The editors quickly identify the central problem of cooperation: while all gain from cooperating, each individual has an incentive to free-ride on the good will of the others. No cooperation takes place unless the free rider problem is successfully addressed. Ch. 2 presents compelling evidence that face-to-face communication alone is capable of sustaining cooperation in small groups, especially when the task is repeated several times. Moreover, if experimental subjects are allowed to fine shirkers, at a cost to themselves, they do so, despite that fact that purely self-interested subjects would never engage in such activity.

There is a fine computer simulation (Ch. 7) that beautifully illustrates the capacity of agent-based modeling to generate interesting hypotheses concerning human behavior--in this case, the synergistic relationship between cooperation and conflict. The experimental chapters of of uniformly high quality, and quite illuminating, including a chapter on the development of trust and reciprocity in children.

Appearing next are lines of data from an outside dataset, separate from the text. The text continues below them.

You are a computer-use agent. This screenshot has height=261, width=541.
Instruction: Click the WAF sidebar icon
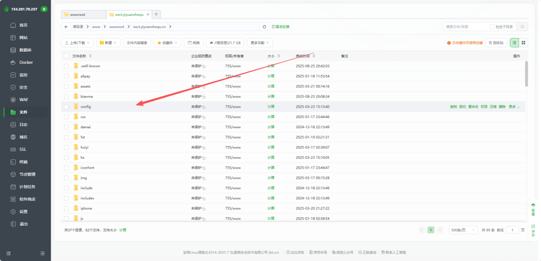click(x=14, y=100)
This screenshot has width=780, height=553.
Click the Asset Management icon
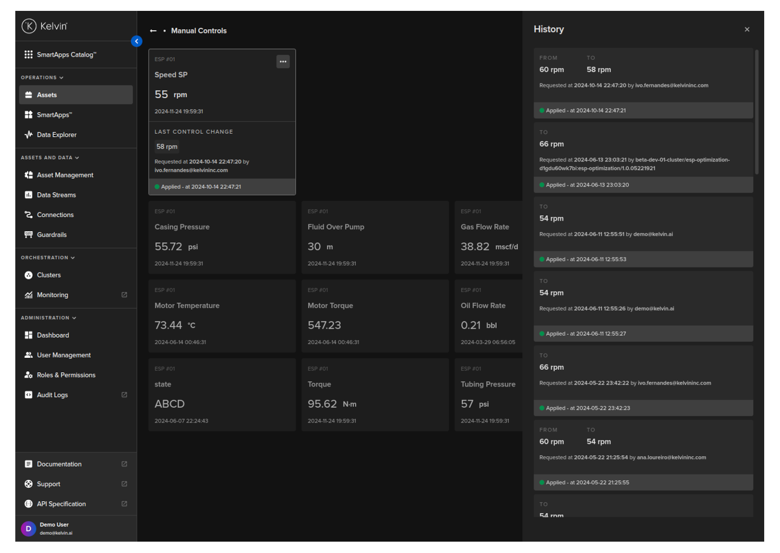point(29,175)
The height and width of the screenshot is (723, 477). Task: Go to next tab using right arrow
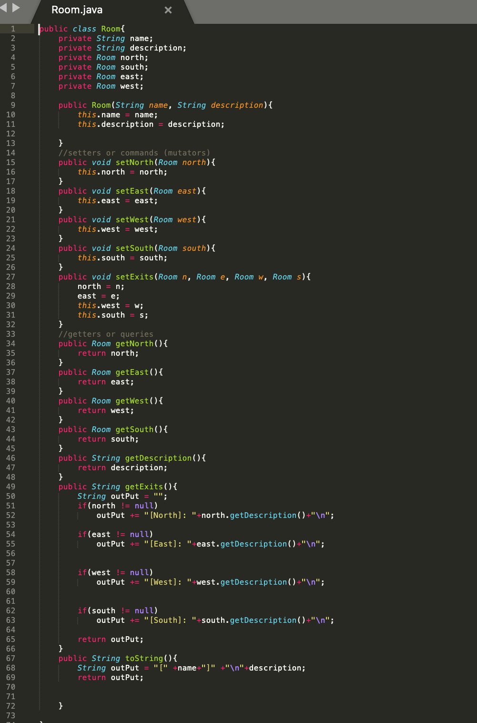coord(16,7)
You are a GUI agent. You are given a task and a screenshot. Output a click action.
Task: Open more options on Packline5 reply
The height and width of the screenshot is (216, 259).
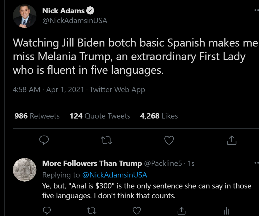pyautogui.click(x=256, y=163)
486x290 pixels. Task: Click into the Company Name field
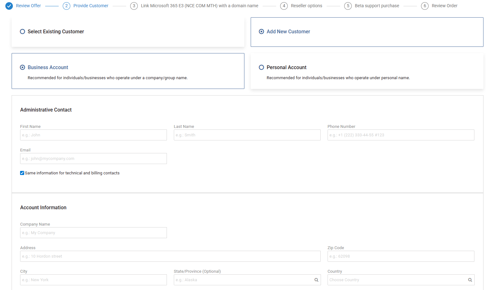click(93, 233)
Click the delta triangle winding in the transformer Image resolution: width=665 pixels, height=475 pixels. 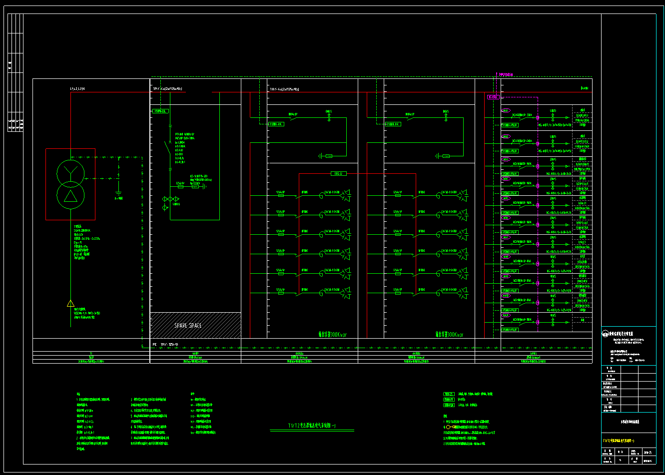click(70, 195)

The theory side of the book is less successful. Several authors say that the experimental results "contradict game theory." This is simply incorrect. Like mathematics, game theory can be more or less useful in modeling a phenomenon, but it cannot be "wrong." Indeed, all of the experimental results are based squarely on game theory as a tool of experimental design.

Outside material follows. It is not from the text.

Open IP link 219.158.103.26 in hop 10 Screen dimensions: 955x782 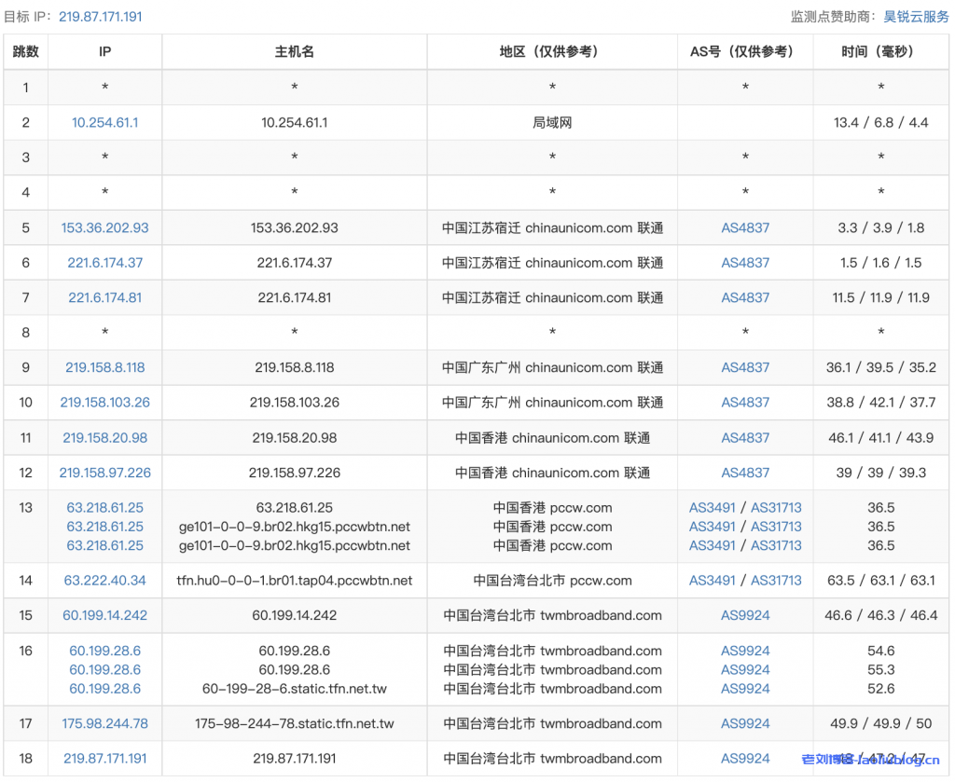point(105,403)
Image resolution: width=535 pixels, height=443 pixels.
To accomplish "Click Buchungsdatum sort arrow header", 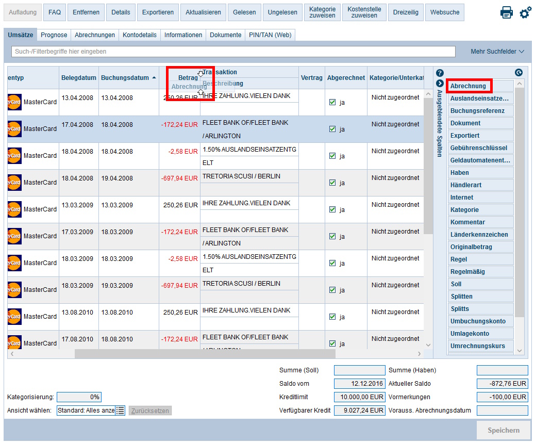I will (154, 78).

More important, despite ample evidence that trust and reciprocity cannot be explained assuming selfish individuals, the theorists in the book attempt repeatedly to assert just that. According to the authors, altruistic behavior is caused by mistakes in reasoning! The major theoretical chapter in the book (Ch. 4), for instance, is an exposition of Robert Trivers' concept of "reciprocal altruism," which is just long-term self-interest. The experimental results on reciprocity are incompatible with this concept, unless one assumes that subjects simply are ignorant and mistake-prone in their behavior. Numerous experiments show that this is decidedly not the case. In Chapter 6, we are told that subjects are only altruistic because they are afraid that the conditions of anonymity in the experiment are highly imperfect--despite the fact that the evidence for this is extremely weak (one study done in 1994, which has not been replicated, using a dictator game, which is not a social interaction or a social dilemma), and the evidence against which is virtually overwhelming. Later in the chapter we are told (p. 162) that people cooperate in one-shot games because they confuse them with repeated games, with which they are more familiar. This argument is specious, however, because many experiments reveal that people are quite capable of distinguishing between one-shots and repeated games, and cooperate much more in the latter than in the former.

So this book will not win any awards for social theory, but it is deep and rich with highly insightful descriptions and analysis of human behavior under conditions where trust and reciprocity increase well being. The Russell Sage foundation, which underwrote the research and preparation of the volume, is to be commended for a job well done.